Encyclopedia Of Detroit

Chandler, Zachariah

Zachariah Chandler was a Detroit mayor, a U.S. Senator, and the Secretary of the Interior under President Ulysses S. Grant’s administration.

Born in Bedford, New Hampshire on December 10, 1813, Chandler moved to Detroit in 1833 and opened a dry goods business. He soon developed a reputation as an anti-slavery activist and contributed money to Detroit’s Underground Railroad operations.

In 1851, Chandler defeated John R. Williams and became the Mayor of Detroit.

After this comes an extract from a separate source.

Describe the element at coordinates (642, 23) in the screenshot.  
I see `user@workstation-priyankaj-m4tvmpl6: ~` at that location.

In 1852, he was the Whig Party candidate for Governor of Michigan but lost the race to incumbent Robert McClelland.

Chandler was one of the founders of the Republican Party when it was created in 1854. He identified with the Radical Republicans, a small faction in the Republican Party who opposed the Fugitive Slave Act, supported the abolition of slavery, and later advocated for civil rights for newly freed slaves. Earlier, he helped raise money to support Michigan abolitionists, and during the Civil War was instrumental in African Americans joining the Union Army. However, in later years his sincerity to the cause was questioned by some.

In 1857, Chandler replaced Lewis Cass as a U.S. Senator. Once in office, he agitated on Radical Republican issues. He attacked the Supreme Court’s Dred Scott decision, which upheld the fugitive slave laws, and opposed the admission of Kansas to the Union under the Lecompton Constitution, which allowed slavery.

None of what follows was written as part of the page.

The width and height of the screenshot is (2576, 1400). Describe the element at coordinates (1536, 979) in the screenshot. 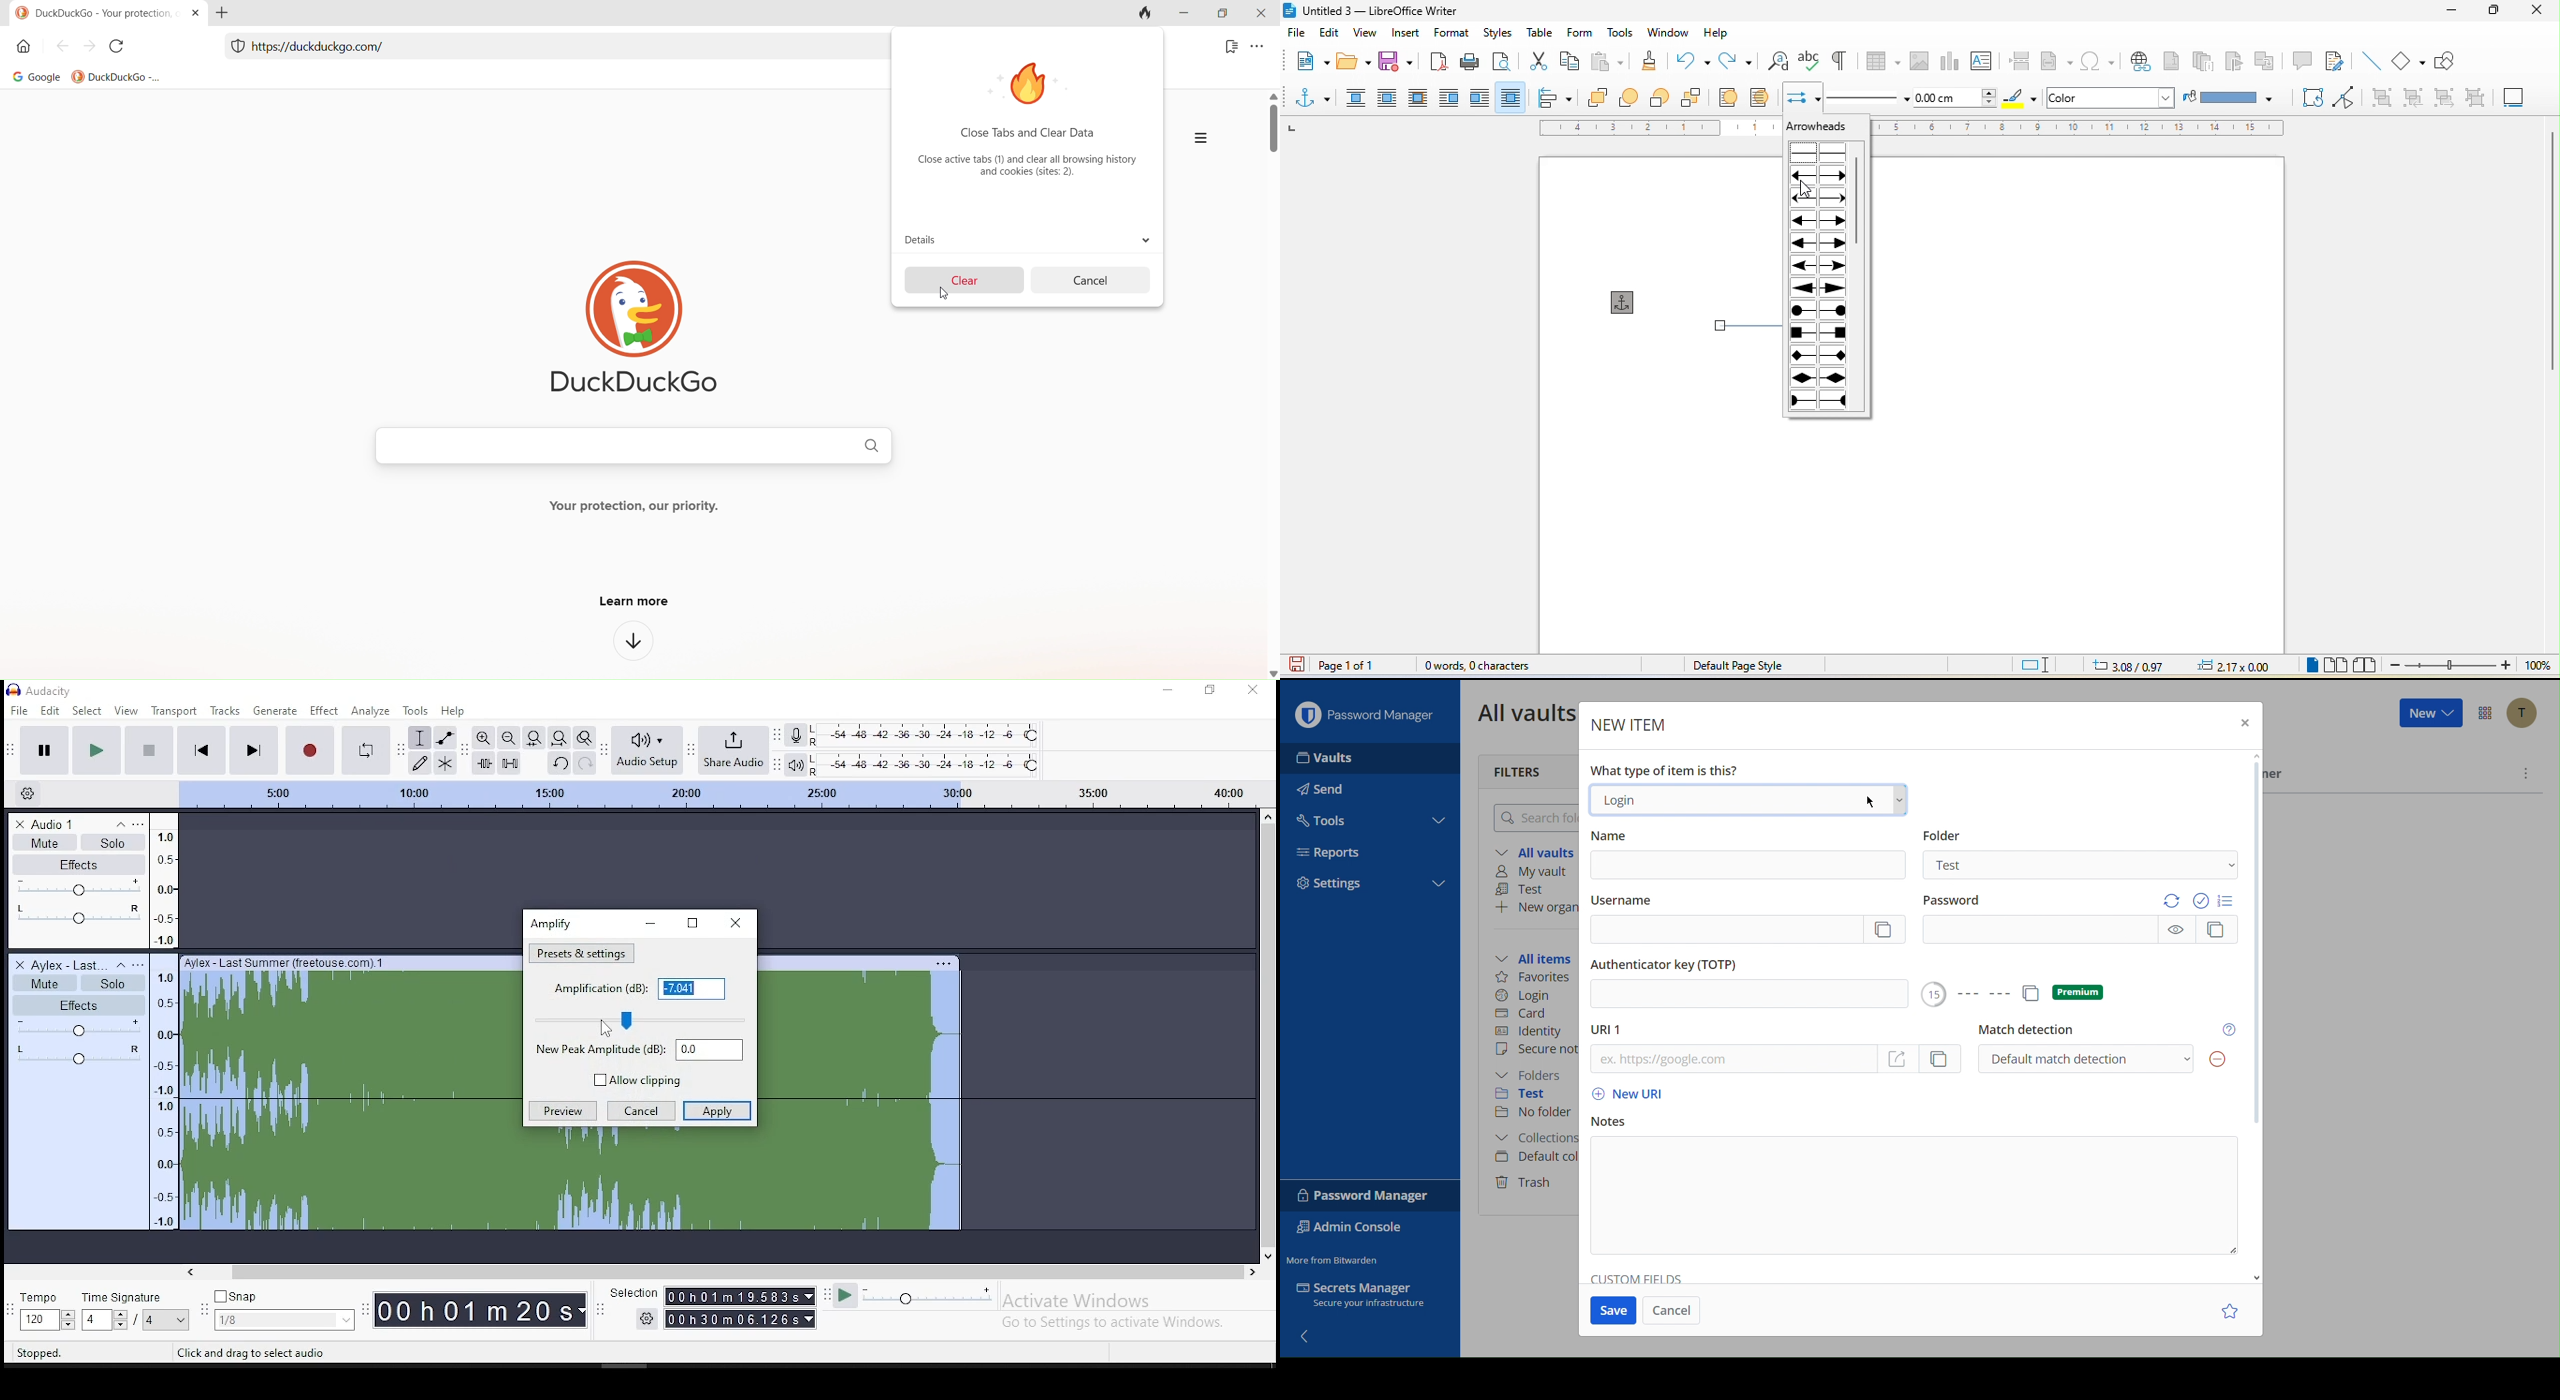

I see `Favorites` at that location.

Zachariah Chandler served as Senator until 1875, when he was defeated by the Democratic candidate. That same year, President Ulysses S. Grant appointed Chandler as his Secretary of the Interior, a position he held until President Rutherford B. Hayes dismissed him in 1877.

After being elected to the U.S. Senate in 1879, Chandler was being considered as the Republican candidate for U.S. president in the 1880 election. However, following a speech in Chicago, Chandler died in his hotel room on November 1, 1879. He is buried in Elmwood Cemetery in Detroit.